Fixing Stack Overflow Flaky Karma Tests on Jenkins via Cleanup

Summary

We encountered an intermittent, non-deterministic failure in our CI/CD pipeline (Jenkins) where Karma tests would fail with a RangeError: Maximum call stack size exceeded at Array.sort. This error was highly elusive, appearing only once in hundreds of test runs. While the application logic appeared sound during manual QA and local development, the flaky test behavior in the headless Chrome environment suggested a race condition or leaked state between test suites rather than a logic error in the production code.

Root Cause

The investigation revealed that the error was not caused by actual deep recursion in the application logic, but by asynchronous state leakage and uncontrolled event listener accumulation within the testing environment.

  • Global Event Pollution: The $(window).on("resize") listener was being attached to the global window object. While afterEach attempted to clean up, the asynchronous nature of setTimeout and jasmine.Clock.tick meant that some timers were still scheduled to fire after the test context had already been torn down.
  • Mock Clock Desynchronization: Using jasmine.Clock.useMock() manipulates the passage of time. If a test triggers a setTimeout and the clock is advanced, but the cleanup doesn’t account for pending tasks, the next test suite inherits a “dirty” environment.
  • The Array.sort Red Herring: The error occurring at Array.sort is a classic symptom of a corrupted execution context. When a callback from a previous, “dead” test fires during the execution of a new test, it can interfere with the internal state of the JavaScript engine or the DOM, leading to stack exhaustion when the engine attempts to process interrupted or circular references in the event loop.

Why This Happens in Real Systems

In modern web development, non-deterministic failures (Flakiness) usually stem from the gap between a clean execution environment and the reality of shared global resources.

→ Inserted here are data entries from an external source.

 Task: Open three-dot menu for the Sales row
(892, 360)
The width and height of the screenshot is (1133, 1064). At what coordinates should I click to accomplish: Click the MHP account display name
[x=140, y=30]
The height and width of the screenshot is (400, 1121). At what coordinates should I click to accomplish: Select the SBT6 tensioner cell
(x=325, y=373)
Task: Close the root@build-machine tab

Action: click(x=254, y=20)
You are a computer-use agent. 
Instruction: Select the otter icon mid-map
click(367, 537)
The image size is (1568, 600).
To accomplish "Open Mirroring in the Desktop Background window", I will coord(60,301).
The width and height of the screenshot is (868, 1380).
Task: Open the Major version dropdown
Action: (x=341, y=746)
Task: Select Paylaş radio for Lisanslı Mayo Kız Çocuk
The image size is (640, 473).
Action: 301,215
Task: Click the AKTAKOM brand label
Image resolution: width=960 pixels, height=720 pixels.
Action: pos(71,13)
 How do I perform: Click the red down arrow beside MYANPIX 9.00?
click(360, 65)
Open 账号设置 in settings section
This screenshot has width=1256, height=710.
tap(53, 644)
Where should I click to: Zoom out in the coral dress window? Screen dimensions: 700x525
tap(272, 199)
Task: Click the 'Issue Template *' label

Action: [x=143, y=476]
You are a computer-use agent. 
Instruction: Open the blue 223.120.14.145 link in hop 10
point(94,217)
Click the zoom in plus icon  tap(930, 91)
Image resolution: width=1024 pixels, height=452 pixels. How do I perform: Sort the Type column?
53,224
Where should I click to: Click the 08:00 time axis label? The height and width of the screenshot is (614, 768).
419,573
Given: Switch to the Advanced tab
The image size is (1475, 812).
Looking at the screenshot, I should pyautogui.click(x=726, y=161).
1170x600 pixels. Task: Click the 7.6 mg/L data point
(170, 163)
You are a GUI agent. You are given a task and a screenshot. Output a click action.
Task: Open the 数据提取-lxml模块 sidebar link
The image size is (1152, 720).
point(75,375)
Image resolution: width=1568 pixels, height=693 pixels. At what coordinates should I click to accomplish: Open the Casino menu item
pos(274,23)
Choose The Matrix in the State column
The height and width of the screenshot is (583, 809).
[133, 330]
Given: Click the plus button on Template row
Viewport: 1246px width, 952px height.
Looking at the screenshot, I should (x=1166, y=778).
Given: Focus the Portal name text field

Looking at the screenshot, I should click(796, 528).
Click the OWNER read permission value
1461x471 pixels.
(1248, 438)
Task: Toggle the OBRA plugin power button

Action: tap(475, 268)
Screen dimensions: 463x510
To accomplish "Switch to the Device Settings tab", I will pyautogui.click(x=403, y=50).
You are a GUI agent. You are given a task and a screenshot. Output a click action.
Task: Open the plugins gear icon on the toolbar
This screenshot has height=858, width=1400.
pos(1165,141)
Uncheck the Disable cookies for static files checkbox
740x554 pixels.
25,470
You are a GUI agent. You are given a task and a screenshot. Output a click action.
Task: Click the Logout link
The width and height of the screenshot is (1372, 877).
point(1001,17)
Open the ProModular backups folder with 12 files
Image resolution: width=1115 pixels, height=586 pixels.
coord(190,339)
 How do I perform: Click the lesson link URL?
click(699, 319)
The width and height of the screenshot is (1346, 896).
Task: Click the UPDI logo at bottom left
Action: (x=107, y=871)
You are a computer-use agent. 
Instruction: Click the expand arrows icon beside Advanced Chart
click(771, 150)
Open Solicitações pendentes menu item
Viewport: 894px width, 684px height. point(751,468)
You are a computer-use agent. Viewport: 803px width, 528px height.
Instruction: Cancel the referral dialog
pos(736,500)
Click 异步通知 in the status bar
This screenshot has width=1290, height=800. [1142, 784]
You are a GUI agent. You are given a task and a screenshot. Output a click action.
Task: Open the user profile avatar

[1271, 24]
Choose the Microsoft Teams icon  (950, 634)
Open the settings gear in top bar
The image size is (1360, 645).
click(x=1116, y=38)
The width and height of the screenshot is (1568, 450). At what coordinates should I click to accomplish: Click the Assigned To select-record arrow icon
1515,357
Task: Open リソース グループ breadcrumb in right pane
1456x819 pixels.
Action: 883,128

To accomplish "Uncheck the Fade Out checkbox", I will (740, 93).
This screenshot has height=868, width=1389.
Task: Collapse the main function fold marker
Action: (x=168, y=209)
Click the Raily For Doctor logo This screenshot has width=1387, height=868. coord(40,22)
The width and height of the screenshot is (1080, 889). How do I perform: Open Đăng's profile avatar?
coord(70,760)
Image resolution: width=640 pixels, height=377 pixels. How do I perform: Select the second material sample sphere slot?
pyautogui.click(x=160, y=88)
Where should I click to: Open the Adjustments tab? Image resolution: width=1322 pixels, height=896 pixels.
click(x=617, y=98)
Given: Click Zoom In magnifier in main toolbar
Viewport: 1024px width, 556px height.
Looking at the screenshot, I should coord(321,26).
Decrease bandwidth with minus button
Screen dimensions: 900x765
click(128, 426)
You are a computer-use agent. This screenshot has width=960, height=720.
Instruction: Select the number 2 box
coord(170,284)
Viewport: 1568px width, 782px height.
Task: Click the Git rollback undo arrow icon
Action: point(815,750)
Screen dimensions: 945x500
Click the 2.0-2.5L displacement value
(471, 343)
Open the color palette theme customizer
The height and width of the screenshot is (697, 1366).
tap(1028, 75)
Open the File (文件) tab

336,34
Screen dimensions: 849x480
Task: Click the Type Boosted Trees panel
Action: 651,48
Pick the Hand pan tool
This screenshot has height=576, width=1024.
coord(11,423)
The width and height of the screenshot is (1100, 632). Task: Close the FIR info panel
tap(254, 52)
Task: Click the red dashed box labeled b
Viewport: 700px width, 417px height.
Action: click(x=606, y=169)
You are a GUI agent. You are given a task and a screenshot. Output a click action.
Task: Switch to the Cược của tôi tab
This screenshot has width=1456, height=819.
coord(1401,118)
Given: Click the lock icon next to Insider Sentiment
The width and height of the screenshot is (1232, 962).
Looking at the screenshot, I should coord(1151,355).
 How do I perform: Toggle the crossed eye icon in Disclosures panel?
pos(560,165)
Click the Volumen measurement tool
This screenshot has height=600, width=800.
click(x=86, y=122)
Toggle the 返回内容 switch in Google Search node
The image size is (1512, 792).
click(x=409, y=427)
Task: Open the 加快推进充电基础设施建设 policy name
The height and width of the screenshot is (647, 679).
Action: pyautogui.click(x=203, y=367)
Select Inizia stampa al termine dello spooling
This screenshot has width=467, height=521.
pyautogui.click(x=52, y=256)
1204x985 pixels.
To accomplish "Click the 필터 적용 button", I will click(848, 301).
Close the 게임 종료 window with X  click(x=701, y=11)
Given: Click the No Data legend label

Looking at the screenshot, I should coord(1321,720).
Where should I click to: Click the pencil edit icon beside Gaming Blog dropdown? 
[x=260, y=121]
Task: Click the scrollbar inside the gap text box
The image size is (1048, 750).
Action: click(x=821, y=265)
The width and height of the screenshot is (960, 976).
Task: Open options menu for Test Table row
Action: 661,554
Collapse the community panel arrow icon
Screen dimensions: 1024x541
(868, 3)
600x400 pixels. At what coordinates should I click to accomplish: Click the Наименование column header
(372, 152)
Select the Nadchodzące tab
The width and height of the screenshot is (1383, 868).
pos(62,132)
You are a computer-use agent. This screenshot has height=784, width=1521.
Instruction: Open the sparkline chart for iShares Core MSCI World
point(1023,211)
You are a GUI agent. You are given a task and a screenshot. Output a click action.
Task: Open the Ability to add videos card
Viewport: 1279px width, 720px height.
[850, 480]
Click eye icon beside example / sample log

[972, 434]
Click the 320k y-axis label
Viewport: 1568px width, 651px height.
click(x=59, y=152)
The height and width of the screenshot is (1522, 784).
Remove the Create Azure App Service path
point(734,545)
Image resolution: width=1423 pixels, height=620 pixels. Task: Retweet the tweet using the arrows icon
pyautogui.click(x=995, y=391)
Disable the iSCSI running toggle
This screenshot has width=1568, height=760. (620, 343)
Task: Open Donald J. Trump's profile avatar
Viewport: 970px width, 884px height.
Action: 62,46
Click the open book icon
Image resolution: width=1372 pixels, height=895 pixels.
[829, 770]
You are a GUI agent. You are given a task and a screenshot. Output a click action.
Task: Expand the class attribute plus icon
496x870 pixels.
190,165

  • Shared Singletons: In testing, the window, document, and process objects are singletons. If one test modifies them and fails to revert them perfectly, it poisons all subsequent tests.
  • Event Loop Latency: In CI environments (like Jenkins), CPU contention is higher than on a developer’s MacBook. This changes the timing of microtasks and macrotasks, making race conditions much more likely to manifest.
  • Memory Leaks: Small leaks in event listeners or timers don’t crash a browser during a single session, but in a test runner that executes 1,000 tests in one process, they accumulate until the stack or heap is exhausted.

Real-World Impact

  • Developer Friction: Engineers lose trust in the CI pipeline. When tests fail “randomly,” developers start ignoring failures, which is the precursor to missing real bugs.
  • Deployment Delays: Flaky tests block the merge queue, requiring manual restarts of Jenkins jobs, wasting expensive compute time and human engineering hours.
  • False Negatives: A “Maximum call stack size exceeded” error might be ignored as a “glitch,” masking a genuine recursion bug that could crash the production application under heavy load.

Example or Code

The following snippet demonstrates the dangerous pattern found in the controller, specifically how the setTimeout creates a closure that survives the test lifecycle.

_resizeFix: function() {
    var self = this;
    if (this._fixApplied) return;

    // DANGER: This attaches to a global singleton (window)
    $(window).off("resize.myElement").on("resize.myElement", function() {
        clearTimeout(waitTimer);

        // This timer lives in the macrotask queue
        waitTimer = setTimeout(function() {
            self.renderFunction();

            // This second timer creates a massive window for leakage
            setTimeout(function() {
                isInProgress = false;
            }, 1000);
        }, 200);
    });
    this._fixApplied = true;
}

How Senior Engineers Fix It

A senior engineer doesn’t just “reduce the clock tick”; they address the architectural weakness in the test isolation.

  1. Strict Cleanup (The “Janitor” Pattern): Ensure that every single on() has a corresponding off() in afterEach, and specifically use jasmine.clock().uninstall() to prevent clock pollution.
  2. Dependency Injection: Instead of relying on the global window, pass an eventTarget to the controller. In tests, you can pass a mock event target that is destroyed after each test, ensuring no listeners can ever leak to the real window.
  3. Idempotent Tests: Ensure that the beforeEach setup explicitly resets the state of all singletons used by the component, rather than assuming a clean slate.
  4. Deterministic Timers: Instead of jasmine.Clock.tick(1010), calculate the exact time required based on the business logic to avoid “overshooting” into the next test’s execution window.

Why Juniors Miss It

  • Focus on the Symptom: Juniors often focus on the error message (RangeError) and try to optimize the code causing it (the recursion), rather than looking at the test environment.
  • The “Works on My Machine” Fallacy: Because the error is rare locally, a junior might conclude it is a “flaky runner issue” or a “browser bug” rather than a logic flaw in their cleanup code.
  • Lack of Understanding of the Event Loop: Juniors often treat setTimeout as a synchronous delay. They don’t realize that a setTimeout callback is a scheduled task that can execute at any point in the future, even after the function that created it has finished.